One of the lander's feet is visible in this CIVA image from the (final) landing site on 67P/C-G.
So the good news is that the Philae lander is at rest on a comet. The bad news is that we still don't know exactly where on the comet.
Philae arrived at almost exactly its planned landing site -- site J -- and bounced. It bounced to about 1km off the comet, spinning slowly. For about 2 hours it was in space and then it hit the comet again, and bounced again, but this time for only a few minutes before it came to rest where it is now... wherever that is. Wherever it is now, it is not getting as much light as it would have gotten at site J. Since Philae is solar powered, this is not good.
However, the batteries have charge for more than 60 hours of operation, and the instruments on the lander are working and returning data. CIVA has returned its first panorama images, which required a lot of processing because the light levels are low.
Panorama of CIVA images around the lander. Two of the lander's feet are visible.
The same panorama with the interpolated position of the lander. One of the lander's feet is not in contact with the surface.
All the science instruments on the lander are live, and many of them have already returned data. However, some of the experiments require mechanical motions -- the drill, for example -- and given the precarious orientation of the lander and the risk of pushing it off the surface again, these are not being activated as yet. The chemistry experiment COSAC, which depends on samples of the surface material of the comet, is thus on hold, at least until data from the less risky instruments has been acquired. Since COSAC is central to the Rosetta mission, ESA still wants to acquire samples, but not on the original First Science Sequence schedule.
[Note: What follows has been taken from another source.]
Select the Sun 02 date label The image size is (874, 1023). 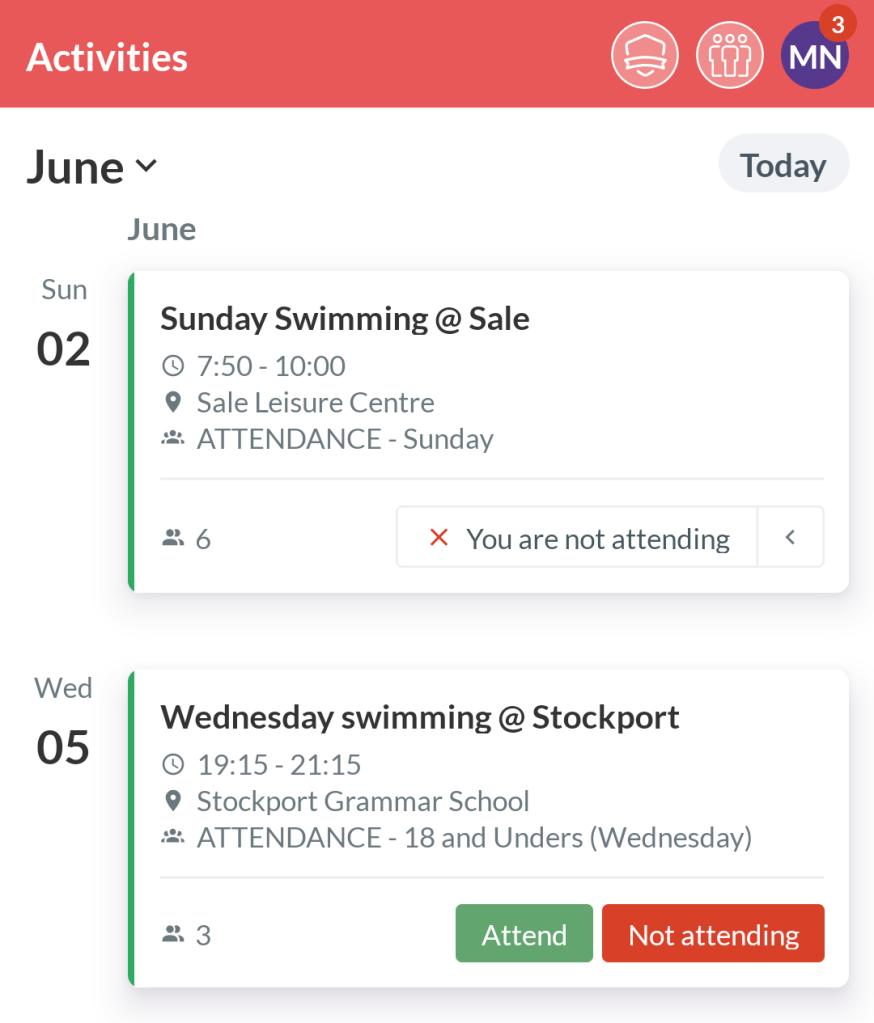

But the clock is ticking because Philae's batteries have a finite life and the solar panels are getting much less light than planned. ESA scientists are considering possible ways of changing the orientation of the lander (using the landing gear, which is active) to improve stability or optimize exposure to sunlight.
So the situation is far from nominal, but a lot of good physical science data is being acquired. The chemical data astrobiologists want is still tantalizingly out of reach at this time.